Please output every record below exactly as written, leaving out any pictures.

| Data shown |
- Opening Delimiter -

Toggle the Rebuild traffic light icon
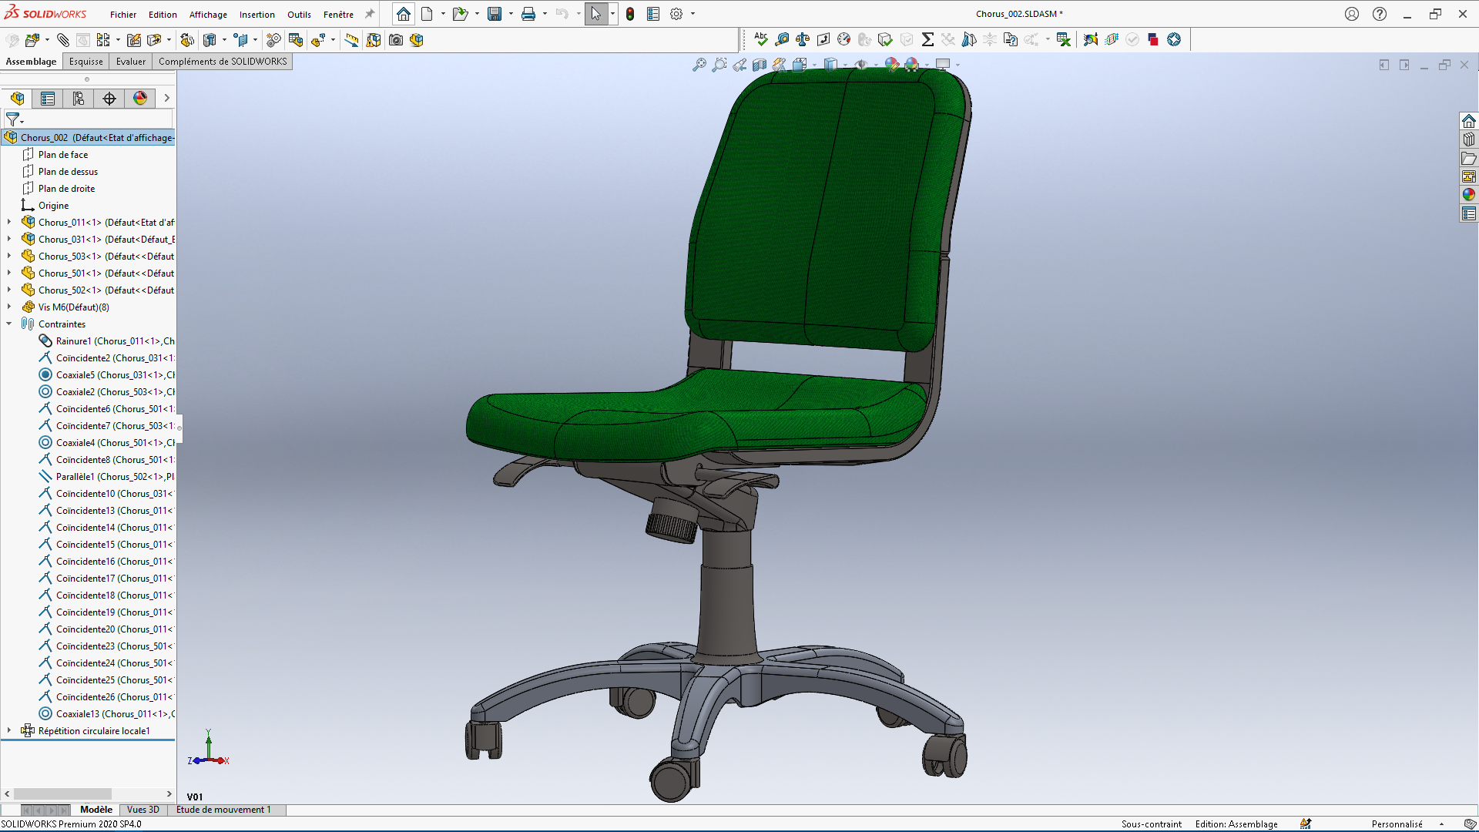Image resolution: width=1479 pixels, height=832 pixels. coord(630,14)
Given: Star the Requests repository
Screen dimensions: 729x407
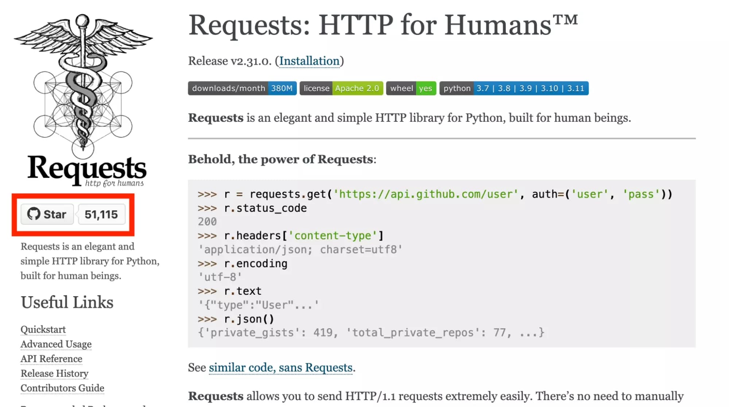Looking at the screenshot, I should [47, 214].
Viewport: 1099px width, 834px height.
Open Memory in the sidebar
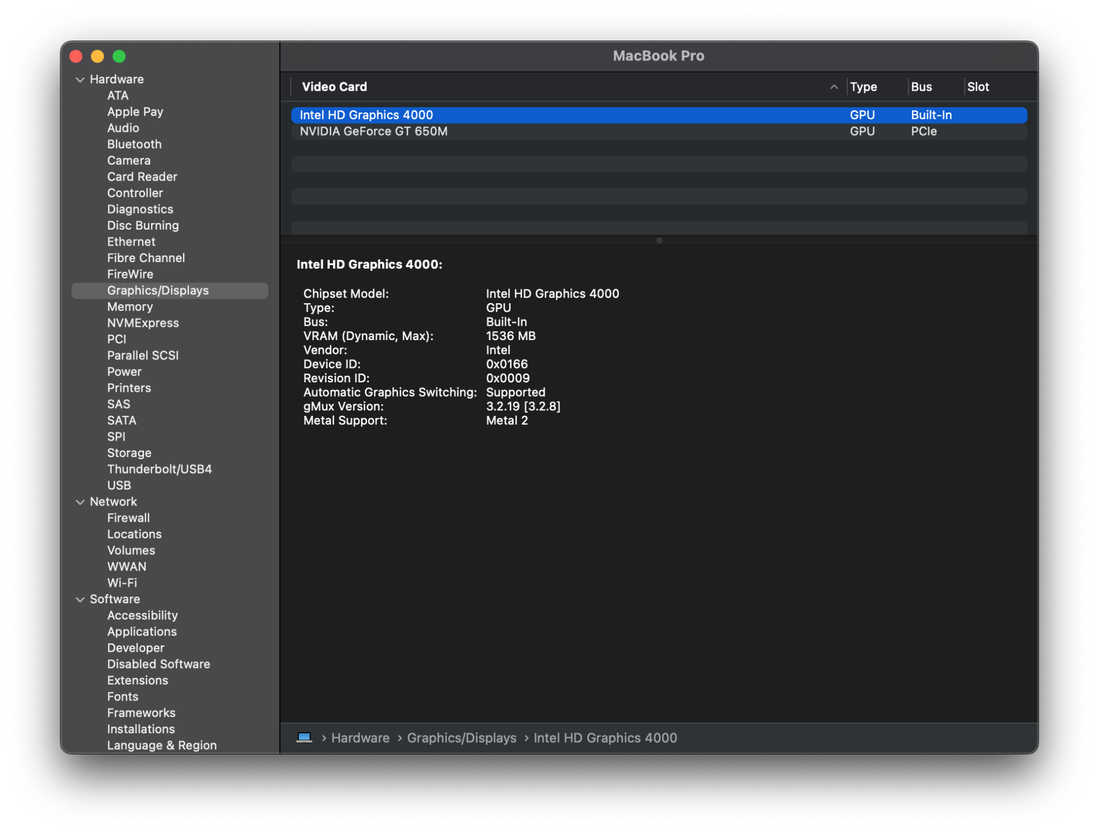(130, 307)
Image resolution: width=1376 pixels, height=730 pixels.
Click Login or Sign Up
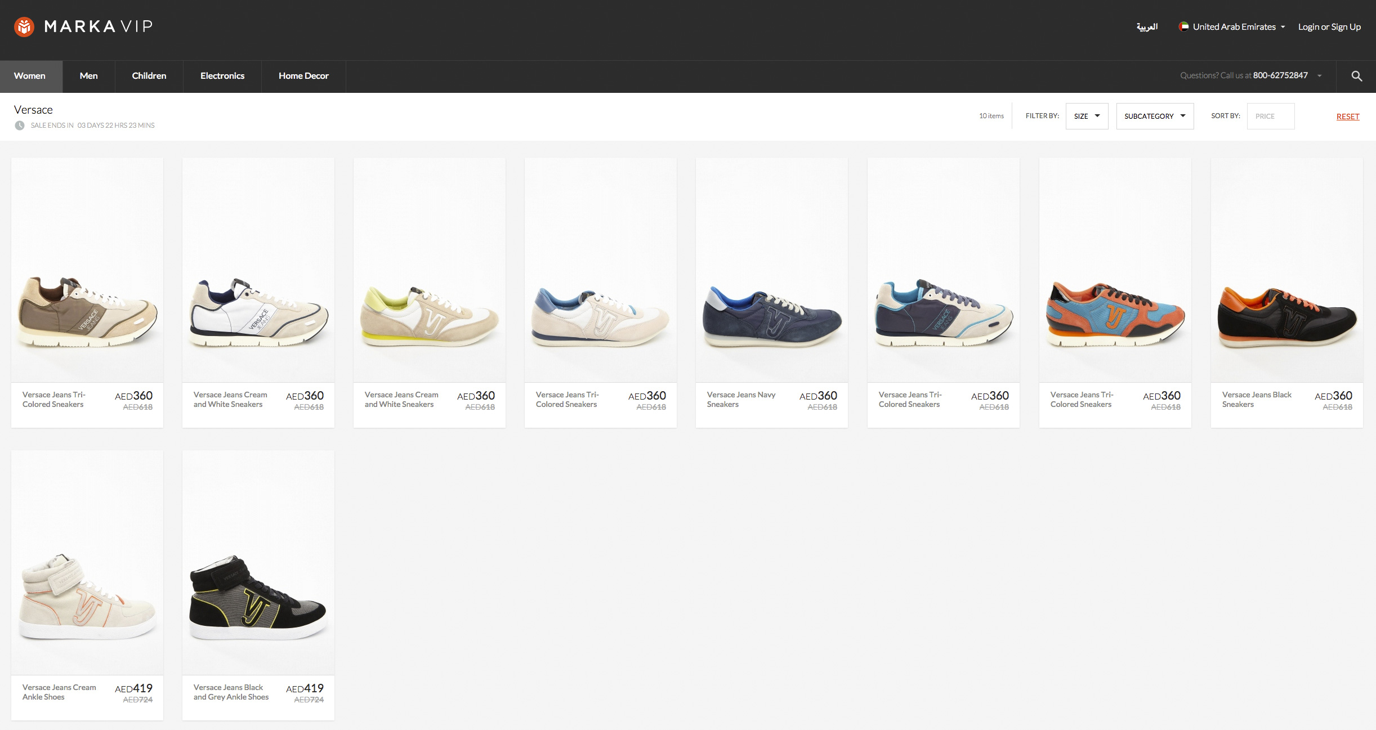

- Closing Delimiter -

| Response box |
Toggle the Rebuild traffic light icon
Image resolution: width=1479 pixels, height=832 pixels. coord(630,14)
Given: Star the Requests repository
Screen dimensions: 729x407
Looking at the screenshot, I should [47, 214].
Viewport: 1099px width, 834px height.
Open Memory in the sidebar
(130, 307)
Image resolution: width=1376 pixels, height=730 pixels.
Click Login or Sign Up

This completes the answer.